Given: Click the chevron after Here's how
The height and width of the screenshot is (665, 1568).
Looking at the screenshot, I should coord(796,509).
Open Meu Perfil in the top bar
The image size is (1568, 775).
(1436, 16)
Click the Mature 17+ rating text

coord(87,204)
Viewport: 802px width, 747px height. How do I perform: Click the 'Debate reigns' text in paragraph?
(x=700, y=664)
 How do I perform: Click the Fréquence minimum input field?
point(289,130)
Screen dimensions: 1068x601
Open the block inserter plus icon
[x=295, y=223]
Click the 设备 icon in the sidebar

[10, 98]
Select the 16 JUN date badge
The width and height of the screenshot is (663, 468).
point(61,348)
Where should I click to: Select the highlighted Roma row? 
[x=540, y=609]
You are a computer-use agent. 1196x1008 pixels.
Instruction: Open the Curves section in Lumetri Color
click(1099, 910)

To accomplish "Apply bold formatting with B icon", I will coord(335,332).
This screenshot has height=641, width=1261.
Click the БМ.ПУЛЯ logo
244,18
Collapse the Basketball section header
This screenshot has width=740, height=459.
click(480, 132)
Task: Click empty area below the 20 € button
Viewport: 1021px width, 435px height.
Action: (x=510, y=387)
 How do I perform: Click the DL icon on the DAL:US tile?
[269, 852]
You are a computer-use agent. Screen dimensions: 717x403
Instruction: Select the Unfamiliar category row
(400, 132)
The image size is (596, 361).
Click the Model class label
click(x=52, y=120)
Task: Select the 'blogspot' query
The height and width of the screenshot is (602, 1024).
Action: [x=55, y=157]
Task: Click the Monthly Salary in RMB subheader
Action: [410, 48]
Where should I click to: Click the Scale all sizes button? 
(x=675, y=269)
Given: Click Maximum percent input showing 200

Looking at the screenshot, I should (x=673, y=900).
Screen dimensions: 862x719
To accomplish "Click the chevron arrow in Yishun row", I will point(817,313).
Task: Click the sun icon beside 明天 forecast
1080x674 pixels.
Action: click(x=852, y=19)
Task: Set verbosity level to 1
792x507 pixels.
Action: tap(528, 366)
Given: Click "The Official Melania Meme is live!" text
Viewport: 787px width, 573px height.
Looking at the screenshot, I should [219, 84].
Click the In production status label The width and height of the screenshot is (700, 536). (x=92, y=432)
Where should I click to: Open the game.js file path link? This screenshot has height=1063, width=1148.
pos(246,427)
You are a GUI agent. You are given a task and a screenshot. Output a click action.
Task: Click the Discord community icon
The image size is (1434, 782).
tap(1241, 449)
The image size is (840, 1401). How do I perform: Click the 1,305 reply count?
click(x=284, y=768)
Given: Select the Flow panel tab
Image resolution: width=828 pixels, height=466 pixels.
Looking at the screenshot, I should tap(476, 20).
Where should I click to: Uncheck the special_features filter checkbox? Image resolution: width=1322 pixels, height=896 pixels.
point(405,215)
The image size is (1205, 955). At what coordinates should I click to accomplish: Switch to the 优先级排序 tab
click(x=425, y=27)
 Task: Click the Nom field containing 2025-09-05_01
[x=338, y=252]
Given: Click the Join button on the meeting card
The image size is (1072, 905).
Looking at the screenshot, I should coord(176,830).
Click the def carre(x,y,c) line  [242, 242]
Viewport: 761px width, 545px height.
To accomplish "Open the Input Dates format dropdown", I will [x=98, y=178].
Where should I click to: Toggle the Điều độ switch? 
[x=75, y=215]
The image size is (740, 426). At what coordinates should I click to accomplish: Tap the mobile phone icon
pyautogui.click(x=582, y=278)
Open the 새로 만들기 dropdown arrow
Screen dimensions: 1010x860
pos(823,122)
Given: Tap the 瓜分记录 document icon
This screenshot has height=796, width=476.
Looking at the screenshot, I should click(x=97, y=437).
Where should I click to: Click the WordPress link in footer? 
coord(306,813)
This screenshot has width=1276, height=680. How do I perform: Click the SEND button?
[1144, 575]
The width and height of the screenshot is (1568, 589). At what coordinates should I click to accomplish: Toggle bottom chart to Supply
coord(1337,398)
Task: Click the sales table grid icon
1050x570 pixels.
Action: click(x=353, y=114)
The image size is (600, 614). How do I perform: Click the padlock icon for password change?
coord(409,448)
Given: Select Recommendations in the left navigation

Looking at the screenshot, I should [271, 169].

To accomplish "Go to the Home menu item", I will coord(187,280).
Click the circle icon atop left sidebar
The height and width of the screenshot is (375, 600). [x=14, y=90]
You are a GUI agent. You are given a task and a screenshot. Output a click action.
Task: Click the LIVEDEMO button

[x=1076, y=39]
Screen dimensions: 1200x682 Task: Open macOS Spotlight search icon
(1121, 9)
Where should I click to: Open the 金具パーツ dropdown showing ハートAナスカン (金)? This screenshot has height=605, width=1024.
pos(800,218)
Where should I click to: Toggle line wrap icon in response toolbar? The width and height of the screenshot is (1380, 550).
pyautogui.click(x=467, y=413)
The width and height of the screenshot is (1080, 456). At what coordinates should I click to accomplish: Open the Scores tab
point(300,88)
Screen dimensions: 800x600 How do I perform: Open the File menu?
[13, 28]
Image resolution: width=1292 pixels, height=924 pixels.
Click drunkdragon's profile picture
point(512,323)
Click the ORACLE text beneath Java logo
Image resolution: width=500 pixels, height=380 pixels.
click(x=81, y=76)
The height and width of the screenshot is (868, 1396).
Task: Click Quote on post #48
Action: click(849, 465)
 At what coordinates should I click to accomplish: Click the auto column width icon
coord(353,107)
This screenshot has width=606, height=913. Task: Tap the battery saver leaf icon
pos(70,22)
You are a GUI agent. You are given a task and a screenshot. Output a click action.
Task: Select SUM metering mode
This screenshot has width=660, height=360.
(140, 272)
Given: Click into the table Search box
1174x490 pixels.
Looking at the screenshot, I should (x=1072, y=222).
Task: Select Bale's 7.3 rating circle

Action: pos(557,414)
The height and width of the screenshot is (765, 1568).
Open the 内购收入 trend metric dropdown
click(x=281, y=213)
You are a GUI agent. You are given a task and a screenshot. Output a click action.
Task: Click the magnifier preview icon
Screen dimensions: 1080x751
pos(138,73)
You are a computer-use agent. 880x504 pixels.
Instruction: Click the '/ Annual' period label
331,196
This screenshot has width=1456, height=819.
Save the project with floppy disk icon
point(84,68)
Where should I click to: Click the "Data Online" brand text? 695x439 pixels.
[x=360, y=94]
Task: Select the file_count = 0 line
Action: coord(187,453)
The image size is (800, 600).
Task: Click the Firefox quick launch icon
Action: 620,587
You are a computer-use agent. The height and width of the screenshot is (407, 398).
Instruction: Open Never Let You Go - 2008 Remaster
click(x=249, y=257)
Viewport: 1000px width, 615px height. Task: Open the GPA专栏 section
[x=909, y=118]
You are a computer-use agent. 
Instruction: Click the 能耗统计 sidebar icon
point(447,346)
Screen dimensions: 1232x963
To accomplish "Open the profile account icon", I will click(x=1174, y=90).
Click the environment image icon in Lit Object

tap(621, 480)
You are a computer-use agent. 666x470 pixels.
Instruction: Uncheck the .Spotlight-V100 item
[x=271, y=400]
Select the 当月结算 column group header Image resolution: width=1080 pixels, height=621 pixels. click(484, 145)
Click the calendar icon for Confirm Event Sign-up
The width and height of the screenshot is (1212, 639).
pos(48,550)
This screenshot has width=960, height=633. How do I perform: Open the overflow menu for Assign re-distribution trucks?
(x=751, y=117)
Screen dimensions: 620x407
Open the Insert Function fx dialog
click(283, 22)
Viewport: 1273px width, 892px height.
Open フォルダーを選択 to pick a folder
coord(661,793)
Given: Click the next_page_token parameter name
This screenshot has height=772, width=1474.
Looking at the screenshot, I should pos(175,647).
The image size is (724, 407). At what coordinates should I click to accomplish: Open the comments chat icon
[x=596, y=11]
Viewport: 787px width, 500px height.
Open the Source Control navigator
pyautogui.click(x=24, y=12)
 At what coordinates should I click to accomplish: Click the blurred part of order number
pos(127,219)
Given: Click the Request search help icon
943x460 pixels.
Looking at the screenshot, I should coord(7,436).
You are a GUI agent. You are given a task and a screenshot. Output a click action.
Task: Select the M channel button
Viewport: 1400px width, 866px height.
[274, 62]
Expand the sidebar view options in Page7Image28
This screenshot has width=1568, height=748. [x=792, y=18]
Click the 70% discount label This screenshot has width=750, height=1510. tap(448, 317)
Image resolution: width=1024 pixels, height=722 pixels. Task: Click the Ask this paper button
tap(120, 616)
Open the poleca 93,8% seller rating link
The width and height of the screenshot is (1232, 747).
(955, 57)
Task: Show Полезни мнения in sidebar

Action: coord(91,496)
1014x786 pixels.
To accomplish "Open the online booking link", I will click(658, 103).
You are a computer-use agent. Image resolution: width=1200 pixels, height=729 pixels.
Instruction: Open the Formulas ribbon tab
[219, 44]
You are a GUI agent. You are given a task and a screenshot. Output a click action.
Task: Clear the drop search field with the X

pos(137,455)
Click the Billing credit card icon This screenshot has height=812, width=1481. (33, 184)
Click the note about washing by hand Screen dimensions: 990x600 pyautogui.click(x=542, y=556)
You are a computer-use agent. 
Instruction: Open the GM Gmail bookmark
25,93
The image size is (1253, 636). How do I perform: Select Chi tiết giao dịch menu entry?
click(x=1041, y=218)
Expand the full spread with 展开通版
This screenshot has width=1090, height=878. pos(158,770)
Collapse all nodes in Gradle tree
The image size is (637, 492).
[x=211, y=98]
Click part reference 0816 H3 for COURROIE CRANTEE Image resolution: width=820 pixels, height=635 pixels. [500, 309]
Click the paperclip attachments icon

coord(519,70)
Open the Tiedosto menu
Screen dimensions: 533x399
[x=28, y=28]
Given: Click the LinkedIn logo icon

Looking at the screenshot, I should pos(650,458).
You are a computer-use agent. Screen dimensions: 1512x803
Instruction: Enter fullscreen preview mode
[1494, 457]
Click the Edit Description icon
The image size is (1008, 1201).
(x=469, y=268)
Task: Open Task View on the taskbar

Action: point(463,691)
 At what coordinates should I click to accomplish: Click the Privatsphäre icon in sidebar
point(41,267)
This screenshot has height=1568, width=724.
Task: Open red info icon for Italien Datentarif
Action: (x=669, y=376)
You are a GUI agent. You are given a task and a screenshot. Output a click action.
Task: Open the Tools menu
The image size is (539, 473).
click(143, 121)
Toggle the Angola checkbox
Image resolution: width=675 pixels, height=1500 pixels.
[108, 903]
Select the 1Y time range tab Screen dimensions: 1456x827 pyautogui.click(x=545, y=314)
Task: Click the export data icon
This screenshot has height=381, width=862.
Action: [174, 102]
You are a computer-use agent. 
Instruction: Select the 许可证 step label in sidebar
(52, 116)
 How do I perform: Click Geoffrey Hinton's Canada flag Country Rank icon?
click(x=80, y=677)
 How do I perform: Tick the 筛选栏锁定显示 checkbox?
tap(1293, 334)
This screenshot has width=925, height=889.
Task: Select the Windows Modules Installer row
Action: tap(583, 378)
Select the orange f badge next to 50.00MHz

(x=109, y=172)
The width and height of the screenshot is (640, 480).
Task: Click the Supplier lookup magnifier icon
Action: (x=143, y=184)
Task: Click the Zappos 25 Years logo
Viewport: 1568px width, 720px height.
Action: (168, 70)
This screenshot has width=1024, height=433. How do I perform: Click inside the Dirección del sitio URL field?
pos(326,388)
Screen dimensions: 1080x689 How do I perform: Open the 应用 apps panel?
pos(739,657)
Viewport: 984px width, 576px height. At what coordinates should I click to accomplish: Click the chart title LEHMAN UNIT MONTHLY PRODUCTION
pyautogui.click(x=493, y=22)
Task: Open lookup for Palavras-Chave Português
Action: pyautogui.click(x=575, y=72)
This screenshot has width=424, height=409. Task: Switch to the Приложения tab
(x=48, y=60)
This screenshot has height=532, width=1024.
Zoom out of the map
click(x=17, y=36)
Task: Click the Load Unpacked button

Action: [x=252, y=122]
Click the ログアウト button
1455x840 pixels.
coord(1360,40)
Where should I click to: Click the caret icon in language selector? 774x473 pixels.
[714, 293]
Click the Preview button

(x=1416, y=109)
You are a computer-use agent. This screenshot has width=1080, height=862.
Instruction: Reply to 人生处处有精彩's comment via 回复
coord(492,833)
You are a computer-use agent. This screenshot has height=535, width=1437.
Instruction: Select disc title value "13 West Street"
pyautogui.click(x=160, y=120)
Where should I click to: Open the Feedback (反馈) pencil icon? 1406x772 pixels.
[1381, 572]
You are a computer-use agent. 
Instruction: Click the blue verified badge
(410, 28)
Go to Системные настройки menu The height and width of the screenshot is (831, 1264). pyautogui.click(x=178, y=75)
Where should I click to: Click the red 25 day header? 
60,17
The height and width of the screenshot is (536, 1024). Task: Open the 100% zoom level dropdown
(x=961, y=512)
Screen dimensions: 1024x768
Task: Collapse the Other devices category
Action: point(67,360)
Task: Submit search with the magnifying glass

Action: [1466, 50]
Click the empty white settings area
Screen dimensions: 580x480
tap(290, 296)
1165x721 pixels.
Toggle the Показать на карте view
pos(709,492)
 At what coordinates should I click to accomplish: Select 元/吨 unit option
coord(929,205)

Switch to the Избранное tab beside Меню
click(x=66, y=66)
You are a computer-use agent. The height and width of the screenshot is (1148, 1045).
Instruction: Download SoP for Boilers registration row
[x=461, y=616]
::::::::::
**THE PROBLEM**
What is needed is an exact copy of the lines from the start of the listing through the line where "This screenshot has height=641, width=1261." sits, please, both end lines included and nothing more.

**YOUR SOLUTION**
Given: Click the chevron after Here's how
The height and width of the screenshot is (665, 1568).
Looking at the screenshot, I should coord(796,509).
Open Meu Perfil in the top bar
The image size is (1568, 775).
(1436, 16)
Click the Mature 17+ rating text

coord(87,204)
Viewport: 802px width, 747px height. How do I perform: Click the 'Debate reigns' text in paragraph?
(x=700, y=664)
 How do I perform: Click the Fréquence minimum input field?
point(289,130)
Screen dimensions: 1068x601
Open the block inserter plus icon
[x=295, y=223]
Click the 设备 icon in the sidebar

[10, 98]
Select the 16 JUN date badge
The width and height of the screenshot is (663, 468).
point(61,348)
Where should I click to: Select the highlighted Roma row? 
[x=540, y=609]
You are a computer-use agent. 1196x1008 pixels.
Instruction: Open the Curves section in Lumetri Color
click(1099, 910)

To accomplish "Apply bold formatting with B icon", I will coord(335,332).
This screenshot has height=641, width=1261.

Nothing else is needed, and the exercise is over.